The accuracy of the pulse processor will depend to a large extent on the "resolving time" of the system, i.e. on the width of the logic signal outputted by the fast discriminator, which width is determined by the length of time that the fast channel pulses exceed the fast discriminatory threshold level. If two detected events occur within this resolving time, the fast inspection channel cannot recognize them as separate signals and both main channel pulses will be gated through together to the output. This will result in a number of output pulses whose amplitude is the sum of two (or more) separate signals, causing the output spectrum to contain "sum" peaks. In the present environment, these sum peaks will distort the thermal black body spectrum seen from hot plasma discharges because some counts that should appear in the intense low energy part of the spectrum will be shifted into the weak high energy part of the spectrum. Such distortion of the black body radiation will affect the measurement of the plasma temperature.

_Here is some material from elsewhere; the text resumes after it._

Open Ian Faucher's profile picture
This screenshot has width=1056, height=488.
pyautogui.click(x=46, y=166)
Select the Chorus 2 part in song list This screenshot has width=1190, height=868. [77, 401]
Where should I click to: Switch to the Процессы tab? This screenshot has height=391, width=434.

If the resolving time were constant and reasonably well known, an approximate correction could be applied to the continuum spectrum to compensate for this type of pulse pileup. Unfortunately, existing spectrometers fall far short of meeting the criteria of providing a well determined and consistent resolving time. Typically the fast channel pulses are produced by integration or with a single delay line or simple RC pulse shaping. As a consequence there will be a long exponential tail on the back edge of the fast channel signal waveform, causing the resolving time to be very dependent on pulse amplitude. Such shapes of existing fast channel pulses are thus not desirable in environments where a wide and unknown dynamic range of pulse amplitudes is to be measured.
In addition, most existing systems are disadvantageous in that they provide fast channel pulse shaping having a poor signal-to-noise ratio, requiring the fast discriminator level to be set at a high level in order to reduce noise triggering.

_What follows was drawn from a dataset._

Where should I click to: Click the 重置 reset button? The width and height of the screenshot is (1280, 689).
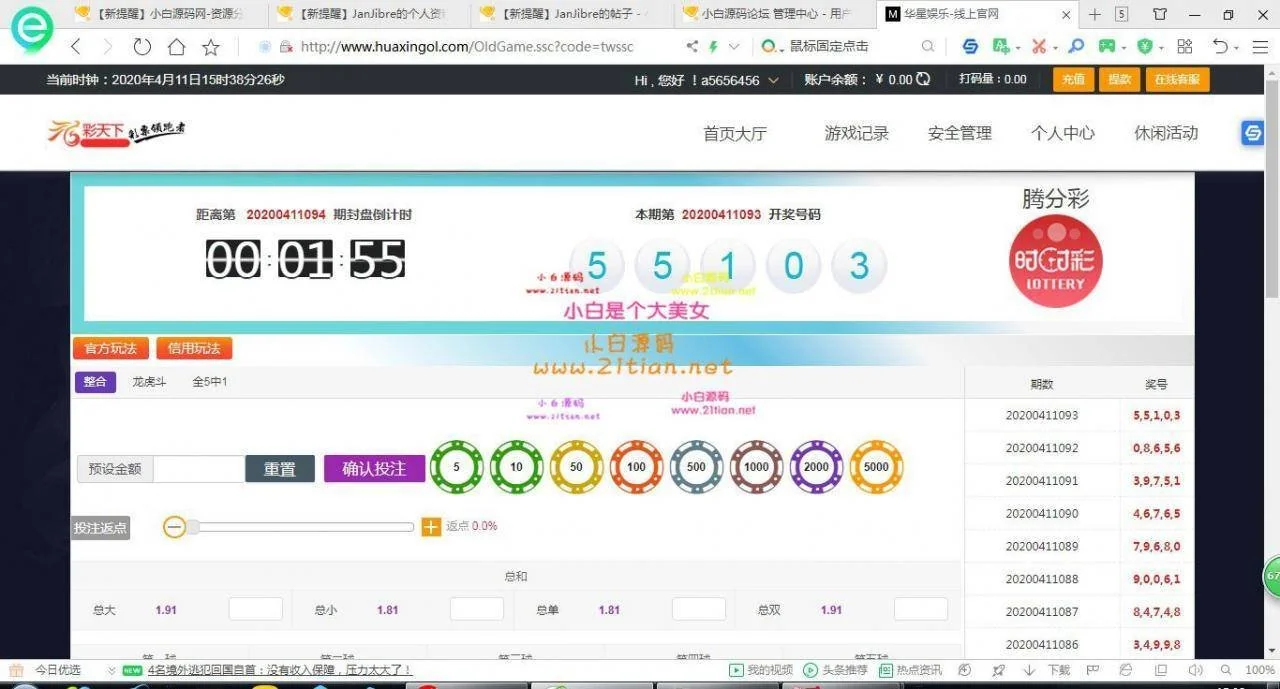click(280, 469)
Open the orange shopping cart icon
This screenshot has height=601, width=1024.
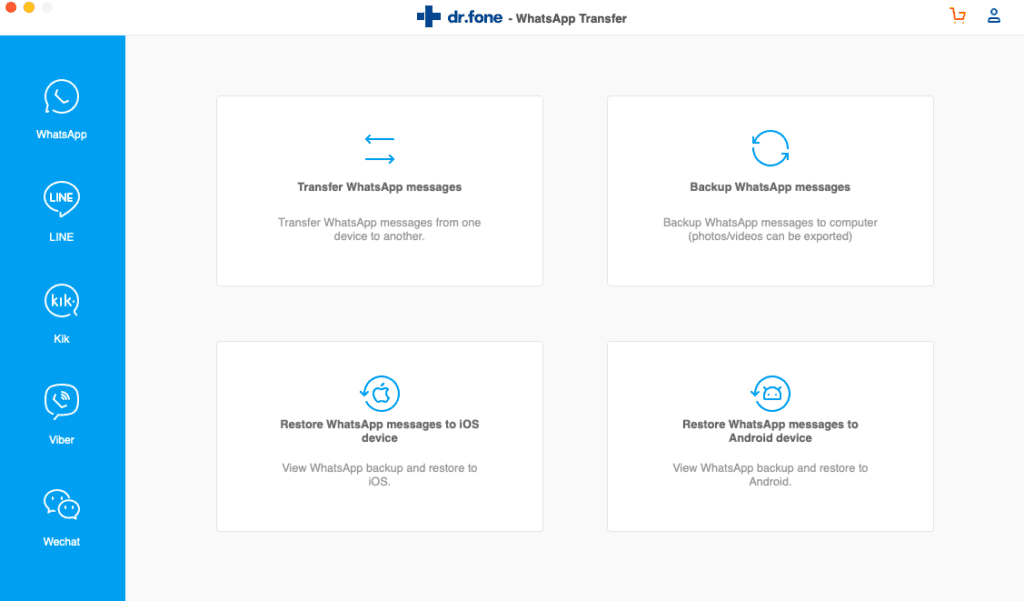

In order to achieve maximum throughput, the system should operate to gate all main channel pulses through which do not actually distort each other. At times a second main channel pulse will begin during the time that the preceding main channel pulse is decreasing from its peak, with the peak of the second pulse occurring after the first pulse has ended. Desirably the peaks of both of these main channel pulses should be gated through to the output since neither peak is affected by the other. However, existing systems do not permit this, generally because of the fact that the main channel pulse stretcher waits until the tail of the first pulse reaches a low threshold level before permitting the stretching of a normal pulse.